▶ _Directive 1_
Update the listing from its first line down to and including the line containing "coord(1099,22)" by replacing "screenshot" with "screen capture", leaving everything else unchanged.

▶ _Quoted text_
· · · · · · ·
They are each unique, with nuanced journeys of hardship, trauma and, ultimately, resolve. They are also bound together by their similarities: Latinas, facing impossible odds in a complex immigration system that has, in many ways, left them behind. Above all else they are drawn together by their shared love of family, the sense of home it creates, and an unwillingness to let it go.
All are undocumented and all know the day-in and day-out reality of claiming sanctuary, the inability to leave church grounds in an effort to remain close to the ones they hold most dear. These four women, Araceli Velasquez, Ingrid Encalada Latorre, Rosa Sabido and Sandra Lopez, are the focus of Women of Resolution, a new multimedia performance piece created by Motus Theater’s artistic director Kirsten Wilson. A mix of storytelling, photography, music and spoken word, the show never allows the viewer to disengage; it seeks to familiarize the audience with the raw emotion of these women’s stories, to experience the grief, helplessness, hope and courage they wrestle with on a daily basis.
“If you don’t have a family member who is undocumented, who is negotiating the violence of the rhetoric and the actions on the border as well as detention centers, it’s easy to put that on the list of things that aren’t going well in the country right now,” Wilson says. “But if you know someone, you’re aware that this is part of a core issue of identity that will affect not just the people on the border but everyone.”
To start, Wilson collaborated with photojournalist (and editor of Boulder Weekly) Joel Dyer, as he traveled around the state conducting interviews and photographing the four Colorado women for his Windows, Walls and Invisible Lines Project.
“I saw this as an opportunity to make sure that when people heard the stories of these women, who are courageous enough to not go quietly into an unjust system, [they would] reflect on the stakes of this,” Wilson says.
Using her experience with autobiographical monologue form, Wilson took Dyer’s initial conversations with each woman and wove their stories together to be read by Colorado legislators Rep. Jonathan Singer, Rep. Leslie Herod, Rep. Joe Salazar and Rep. Mike Foote.
“If I can use some of my power and privilege to help show that these people are our friends and neighbors, then I think it’s about time we should do that,” says Rep. Jonathan Singer, who will be reading Ingrid Encalada Latorre’s story as part of the performance. He has visited her several times at the Unitarian Universalist Church of Boulder, where she’s been in sanctuary since mid-December 2017.
· · · · · · ·
▶ _Data_
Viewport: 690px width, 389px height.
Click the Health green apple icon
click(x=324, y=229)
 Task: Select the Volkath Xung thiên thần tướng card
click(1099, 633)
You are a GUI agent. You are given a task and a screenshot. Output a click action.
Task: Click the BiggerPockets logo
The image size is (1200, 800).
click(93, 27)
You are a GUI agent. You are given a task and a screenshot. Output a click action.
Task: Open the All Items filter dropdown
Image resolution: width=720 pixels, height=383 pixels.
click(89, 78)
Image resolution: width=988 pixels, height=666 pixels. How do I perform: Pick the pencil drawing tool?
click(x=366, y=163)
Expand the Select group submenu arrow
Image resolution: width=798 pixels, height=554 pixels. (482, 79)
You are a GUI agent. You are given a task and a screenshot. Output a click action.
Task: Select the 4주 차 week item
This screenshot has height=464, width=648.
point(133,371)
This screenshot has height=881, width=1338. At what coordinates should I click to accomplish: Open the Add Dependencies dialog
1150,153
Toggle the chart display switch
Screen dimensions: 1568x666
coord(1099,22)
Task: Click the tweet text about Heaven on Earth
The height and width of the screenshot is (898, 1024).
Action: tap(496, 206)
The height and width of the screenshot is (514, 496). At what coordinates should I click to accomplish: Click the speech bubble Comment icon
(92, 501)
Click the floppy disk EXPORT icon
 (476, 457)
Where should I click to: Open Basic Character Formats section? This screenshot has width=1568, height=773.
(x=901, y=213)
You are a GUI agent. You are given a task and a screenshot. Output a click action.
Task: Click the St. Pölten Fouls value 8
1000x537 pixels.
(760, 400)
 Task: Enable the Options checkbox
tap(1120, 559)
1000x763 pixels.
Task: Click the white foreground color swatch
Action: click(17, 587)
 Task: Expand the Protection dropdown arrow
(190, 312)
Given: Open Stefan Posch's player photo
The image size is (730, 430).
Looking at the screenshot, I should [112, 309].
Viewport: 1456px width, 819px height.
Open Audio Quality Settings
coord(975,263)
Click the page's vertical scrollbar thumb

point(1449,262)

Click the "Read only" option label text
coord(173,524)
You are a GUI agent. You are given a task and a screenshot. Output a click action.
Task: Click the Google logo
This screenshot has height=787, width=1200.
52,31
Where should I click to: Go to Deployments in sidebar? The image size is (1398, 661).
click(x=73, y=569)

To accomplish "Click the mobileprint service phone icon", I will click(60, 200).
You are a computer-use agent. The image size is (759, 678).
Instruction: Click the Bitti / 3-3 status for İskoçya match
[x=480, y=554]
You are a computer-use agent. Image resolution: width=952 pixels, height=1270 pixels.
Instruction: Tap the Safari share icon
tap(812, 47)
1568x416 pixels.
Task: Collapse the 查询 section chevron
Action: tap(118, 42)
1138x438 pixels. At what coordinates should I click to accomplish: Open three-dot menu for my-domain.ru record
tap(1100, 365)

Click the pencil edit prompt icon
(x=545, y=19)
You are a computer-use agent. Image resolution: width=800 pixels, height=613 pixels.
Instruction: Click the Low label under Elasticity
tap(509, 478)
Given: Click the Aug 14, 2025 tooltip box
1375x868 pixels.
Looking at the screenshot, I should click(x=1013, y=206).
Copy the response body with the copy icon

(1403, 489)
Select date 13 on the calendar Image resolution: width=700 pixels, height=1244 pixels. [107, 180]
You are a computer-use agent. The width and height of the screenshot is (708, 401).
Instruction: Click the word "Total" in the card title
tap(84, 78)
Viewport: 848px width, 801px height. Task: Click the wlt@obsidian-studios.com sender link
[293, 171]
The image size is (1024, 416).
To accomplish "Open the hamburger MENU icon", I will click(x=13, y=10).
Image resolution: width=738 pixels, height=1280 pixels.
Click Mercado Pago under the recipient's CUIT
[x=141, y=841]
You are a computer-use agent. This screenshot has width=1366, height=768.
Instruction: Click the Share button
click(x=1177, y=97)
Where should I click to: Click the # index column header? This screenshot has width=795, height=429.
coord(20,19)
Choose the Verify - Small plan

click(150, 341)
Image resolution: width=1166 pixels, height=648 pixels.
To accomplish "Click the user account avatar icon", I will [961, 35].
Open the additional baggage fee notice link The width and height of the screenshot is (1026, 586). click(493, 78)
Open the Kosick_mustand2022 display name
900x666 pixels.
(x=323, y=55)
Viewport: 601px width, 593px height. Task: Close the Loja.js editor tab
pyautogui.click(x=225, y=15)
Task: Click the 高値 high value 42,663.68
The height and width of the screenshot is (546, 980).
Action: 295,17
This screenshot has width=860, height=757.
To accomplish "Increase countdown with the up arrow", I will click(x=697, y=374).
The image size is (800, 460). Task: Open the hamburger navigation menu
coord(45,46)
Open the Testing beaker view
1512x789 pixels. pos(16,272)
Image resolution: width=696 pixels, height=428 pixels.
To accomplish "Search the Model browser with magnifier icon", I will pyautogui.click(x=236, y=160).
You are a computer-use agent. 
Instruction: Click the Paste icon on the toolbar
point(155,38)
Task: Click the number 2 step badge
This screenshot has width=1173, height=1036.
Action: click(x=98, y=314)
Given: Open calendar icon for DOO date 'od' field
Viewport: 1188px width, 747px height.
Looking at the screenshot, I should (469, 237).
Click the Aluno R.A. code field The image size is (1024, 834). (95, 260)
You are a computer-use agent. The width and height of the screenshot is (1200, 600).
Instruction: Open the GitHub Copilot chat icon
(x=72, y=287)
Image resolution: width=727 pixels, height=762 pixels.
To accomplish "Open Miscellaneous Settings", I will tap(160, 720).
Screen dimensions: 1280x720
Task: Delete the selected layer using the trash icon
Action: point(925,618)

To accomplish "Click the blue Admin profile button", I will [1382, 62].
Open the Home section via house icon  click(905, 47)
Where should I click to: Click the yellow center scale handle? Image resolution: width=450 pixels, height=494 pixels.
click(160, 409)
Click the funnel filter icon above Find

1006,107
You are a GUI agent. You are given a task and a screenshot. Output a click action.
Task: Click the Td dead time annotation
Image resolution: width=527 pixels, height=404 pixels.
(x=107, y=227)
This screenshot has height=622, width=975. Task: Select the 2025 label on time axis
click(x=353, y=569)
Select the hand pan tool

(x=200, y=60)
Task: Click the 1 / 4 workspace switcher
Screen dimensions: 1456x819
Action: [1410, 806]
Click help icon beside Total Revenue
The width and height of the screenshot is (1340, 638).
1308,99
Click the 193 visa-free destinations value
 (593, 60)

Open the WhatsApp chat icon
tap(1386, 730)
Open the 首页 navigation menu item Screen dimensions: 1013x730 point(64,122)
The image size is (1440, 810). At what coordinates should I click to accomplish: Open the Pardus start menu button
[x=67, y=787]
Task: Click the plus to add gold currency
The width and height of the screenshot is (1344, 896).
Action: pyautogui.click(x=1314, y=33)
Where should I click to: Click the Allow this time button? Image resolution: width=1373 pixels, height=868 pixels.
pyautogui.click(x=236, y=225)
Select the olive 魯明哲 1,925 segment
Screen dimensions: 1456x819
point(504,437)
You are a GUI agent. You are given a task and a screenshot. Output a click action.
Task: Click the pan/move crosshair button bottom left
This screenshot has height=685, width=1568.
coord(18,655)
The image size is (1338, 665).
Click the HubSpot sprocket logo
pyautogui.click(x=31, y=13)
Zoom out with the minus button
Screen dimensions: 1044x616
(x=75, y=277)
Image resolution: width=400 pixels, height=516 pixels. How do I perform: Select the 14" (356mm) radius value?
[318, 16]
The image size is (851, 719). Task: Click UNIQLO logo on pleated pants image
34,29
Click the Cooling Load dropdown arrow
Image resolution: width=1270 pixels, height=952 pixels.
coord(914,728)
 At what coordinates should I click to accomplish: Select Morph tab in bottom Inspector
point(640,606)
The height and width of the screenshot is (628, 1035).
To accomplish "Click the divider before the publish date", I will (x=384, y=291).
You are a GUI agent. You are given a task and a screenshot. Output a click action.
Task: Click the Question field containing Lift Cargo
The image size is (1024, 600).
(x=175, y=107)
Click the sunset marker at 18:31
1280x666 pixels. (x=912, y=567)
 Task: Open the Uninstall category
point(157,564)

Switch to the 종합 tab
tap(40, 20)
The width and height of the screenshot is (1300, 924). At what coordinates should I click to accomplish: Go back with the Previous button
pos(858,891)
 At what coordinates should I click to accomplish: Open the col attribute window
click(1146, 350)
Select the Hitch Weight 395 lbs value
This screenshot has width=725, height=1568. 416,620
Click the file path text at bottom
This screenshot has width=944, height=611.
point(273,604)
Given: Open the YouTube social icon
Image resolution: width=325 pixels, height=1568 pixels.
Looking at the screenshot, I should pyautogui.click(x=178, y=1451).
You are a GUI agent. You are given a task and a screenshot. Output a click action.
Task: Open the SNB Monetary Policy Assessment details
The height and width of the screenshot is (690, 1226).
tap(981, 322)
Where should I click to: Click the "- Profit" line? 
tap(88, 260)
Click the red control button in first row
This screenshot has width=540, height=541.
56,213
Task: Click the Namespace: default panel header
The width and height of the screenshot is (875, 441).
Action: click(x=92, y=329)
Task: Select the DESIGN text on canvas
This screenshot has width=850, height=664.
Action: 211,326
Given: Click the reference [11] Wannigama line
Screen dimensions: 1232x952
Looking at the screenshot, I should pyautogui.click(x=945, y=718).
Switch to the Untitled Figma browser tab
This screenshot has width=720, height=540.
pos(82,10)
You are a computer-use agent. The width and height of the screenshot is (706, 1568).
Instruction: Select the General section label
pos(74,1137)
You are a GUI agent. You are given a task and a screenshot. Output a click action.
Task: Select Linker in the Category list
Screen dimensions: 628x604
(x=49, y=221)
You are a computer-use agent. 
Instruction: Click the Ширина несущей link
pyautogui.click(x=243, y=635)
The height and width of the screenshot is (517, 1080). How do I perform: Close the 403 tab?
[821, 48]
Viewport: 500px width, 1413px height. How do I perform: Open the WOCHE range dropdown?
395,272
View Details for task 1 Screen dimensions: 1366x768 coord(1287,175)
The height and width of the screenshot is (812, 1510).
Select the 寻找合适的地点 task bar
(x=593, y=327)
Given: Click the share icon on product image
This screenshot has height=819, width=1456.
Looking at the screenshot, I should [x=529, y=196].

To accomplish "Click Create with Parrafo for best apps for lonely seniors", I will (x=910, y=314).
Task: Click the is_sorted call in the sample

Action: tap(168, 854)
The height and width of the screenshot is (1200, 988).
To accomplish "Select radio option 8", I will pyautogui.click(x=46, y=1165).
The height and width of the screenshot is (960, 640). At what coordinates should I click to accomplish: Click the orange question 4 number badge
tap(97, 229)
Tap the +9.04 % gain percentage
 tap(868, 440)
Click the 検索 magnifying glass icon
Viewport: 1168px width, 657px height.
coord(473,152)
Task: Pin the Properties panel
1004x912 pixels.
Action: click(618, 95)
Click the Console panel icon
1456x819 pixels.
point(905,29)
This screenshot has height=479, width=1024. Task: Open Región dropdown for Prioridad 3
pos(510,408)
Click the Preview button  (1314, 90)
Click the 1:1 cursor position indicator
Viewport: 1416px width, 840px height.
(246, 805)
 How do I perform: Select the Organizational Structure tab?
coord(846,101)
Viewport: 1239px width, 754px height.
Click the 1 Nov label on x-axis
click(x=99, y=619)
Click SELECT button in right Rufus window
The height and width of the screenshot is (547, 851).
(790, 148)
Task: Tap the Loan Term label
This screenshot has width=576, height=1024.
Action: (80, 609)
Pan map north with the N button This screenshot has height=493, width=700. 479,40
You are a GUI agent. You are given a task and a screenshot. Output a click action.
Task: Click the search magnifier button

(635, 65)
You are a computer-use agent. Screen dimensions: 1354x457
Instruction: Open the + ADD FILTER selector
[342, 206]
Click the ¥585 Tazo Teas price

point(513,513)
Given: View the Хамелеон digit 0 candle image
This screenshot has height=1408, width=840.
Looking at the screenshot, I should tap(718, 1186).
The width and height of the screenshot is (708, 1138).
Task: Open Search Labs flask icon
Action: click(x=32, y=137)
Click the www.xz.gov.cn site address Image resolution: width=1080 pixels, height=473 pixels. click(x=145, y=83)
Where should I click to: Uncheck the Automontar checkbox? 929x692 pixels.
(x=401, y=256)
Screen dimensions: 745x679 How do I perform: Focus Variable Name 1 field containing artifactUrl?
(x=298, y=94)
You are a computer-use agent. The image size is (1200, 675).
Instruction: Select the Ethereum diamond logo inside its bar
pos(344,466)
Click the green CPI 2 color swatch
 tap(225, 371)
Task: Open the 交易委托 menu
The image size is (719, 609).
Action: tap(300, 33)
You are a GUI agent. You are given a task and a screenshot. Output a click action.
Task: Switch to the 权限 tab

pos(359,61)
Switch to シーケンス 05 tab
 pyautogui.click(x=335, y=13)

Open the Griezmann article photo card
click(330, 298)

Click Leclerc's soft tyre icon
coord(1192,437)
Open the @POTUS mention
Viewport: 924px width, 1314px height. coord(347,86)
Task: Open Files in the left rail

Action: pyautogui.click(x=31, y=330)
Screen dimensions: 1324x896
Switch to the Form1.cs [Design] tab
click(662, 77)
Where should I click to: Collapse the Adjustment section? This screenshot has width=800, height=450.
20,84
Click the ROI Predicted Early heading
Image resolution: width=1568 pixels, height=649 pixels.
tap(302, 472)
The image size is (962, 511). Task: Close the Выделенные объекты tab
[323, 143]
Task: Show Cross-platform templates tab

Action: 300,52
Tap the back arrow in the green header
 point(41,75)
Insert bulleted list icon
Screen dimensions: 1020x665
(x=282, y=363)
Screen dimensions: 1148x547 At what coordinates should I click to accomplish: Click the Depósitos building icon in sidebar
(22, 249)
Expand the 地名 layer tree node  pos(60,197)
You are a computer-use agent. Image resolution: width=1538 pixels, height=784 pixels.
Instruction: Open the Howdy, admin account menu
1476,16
· · · · · · ·
▶ _Directive 2_
Answer these questions about the article on Women of Resolution:
(a) Who created the performance piece?
(b) For which project did Joel Dyer interview and photograph the four women?
(c) Since when has Ingrid Encalada Latorre been in sanctuary at the Unitarian Universalist Church of Boulder?

▶ _Final result 1_
Viewport: 690px width, 389px height.
Click the Health green apple icon
click(x=324, y=229)
 Task: Select the Volkath Xung thiên thần tướng card
click(1099, 633)
You are a GUI agent. You are given a task and a screen capture. Output a click action.
Task: Click the BiggerPockets logo
The image size is (1200, 800).
click(93, 27)
You are a GUI agent. You are given a task and a screen capture. Output a click action.
Task: Open the All Items filter dropdown
Image resolution: width=720 pixels, height=383 pixels.
click(89, 78)
Image resolution: width=988 pixels, height=666 pixels. How do I perform: Pick the pencil drawing tool?
click(x=366, y=163)
Expand the Select group submenu arrow
Image resolution: width=798 pixels, height=554 pixels. (482, 79)
You are a GUI agent. You are given a task and a screen capture. Output a click action.
Task: Select the 4주 차 week item
This screen capture has height=464, width=648.
point(133,371)
This screen capture has height=881, width=1338. At what coordinates should I click to accomplish: Open the Add Dependencies dialog
1150,153
Toggle the chart display switch
Screen dimensions: 1568x666
coord(1099,22)

▶ _Final result 2_
(a) Kirsten Wilson, Motus Theater's artistic director
(b) His Windows, Walls and Invisible Lines Project
(c) Since mid-December 2017